_TASK DESCRIPTION:_ As the lines appear below, please set them down exactly, starting at the first and finishing with the one containing "Task: Click the Import button".

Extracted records
--------------------------------
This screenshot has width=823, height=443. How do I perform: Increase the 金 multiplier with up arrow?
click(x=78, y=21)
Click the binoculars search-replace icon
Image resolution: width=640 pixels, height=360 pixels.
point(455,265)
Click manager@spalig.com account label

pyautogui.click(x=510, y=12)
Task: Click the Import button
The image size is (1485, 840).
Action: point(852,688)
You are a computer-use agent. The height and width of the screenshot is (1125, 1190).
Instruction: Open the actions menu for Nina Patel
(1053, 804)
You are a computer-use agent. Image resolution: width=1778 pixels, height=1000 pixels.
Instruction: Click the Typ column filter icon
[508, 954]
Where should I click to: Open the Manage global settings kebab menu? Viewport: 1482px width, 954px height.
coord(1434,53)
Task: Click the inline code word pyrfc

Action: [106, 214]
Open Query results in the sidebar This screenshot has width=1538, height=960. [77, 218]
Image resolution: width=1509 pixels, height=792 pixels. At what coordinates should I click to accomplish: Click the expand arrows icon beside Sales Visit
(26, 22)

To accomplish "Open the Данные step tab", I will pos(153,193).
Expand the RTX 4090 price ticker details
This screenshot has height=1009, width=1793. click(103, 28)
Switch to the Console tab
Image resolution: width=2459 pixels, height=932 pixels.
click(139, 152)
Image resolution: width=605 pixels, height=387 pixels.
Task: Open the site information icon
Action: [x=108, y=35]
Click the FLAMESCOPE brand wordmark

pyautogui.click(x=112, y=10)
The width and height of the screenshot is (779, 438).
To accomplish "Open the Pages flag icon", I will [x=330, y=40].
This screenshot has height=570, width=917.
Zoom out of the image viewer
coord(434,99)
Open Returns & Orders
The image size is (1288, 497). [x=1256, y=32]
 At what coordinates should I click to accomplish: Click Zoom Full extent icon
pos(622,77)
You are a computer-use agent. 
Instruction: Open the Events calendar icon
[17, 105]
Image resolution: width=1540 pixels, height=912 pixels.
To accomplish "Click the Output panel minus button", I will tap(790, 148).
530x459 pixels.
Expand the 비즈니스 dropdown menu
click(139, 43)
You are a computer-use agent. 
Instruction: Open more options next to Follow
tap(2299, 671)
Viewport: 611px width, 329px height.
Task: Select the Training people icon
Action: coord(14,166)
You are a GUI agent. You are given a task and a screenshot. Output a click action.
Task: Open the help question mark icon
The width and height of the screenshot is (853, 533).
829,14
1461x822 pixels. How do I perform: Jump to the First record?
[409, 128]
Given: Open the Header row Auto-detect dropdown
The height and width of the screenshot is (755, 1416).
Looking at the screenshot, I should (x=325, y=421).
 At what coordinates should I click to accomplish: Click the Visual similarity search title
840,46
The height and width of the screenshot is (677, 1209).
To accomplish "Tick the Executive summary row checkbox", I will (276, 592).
--------------------------------
_RESULT:_
This screenshot has width=823, height=443. How do I perform: Increase the 金 multiplier with up arrow?
click(x=78, y=21)
Click the binoculars search-replace icon
Image resolution: width=640 pixels, height=360 pixels.
point(455,265)
Click manager@spalig.com account label

pyautogui.click(x=510, y=12)
Task: Click the Import button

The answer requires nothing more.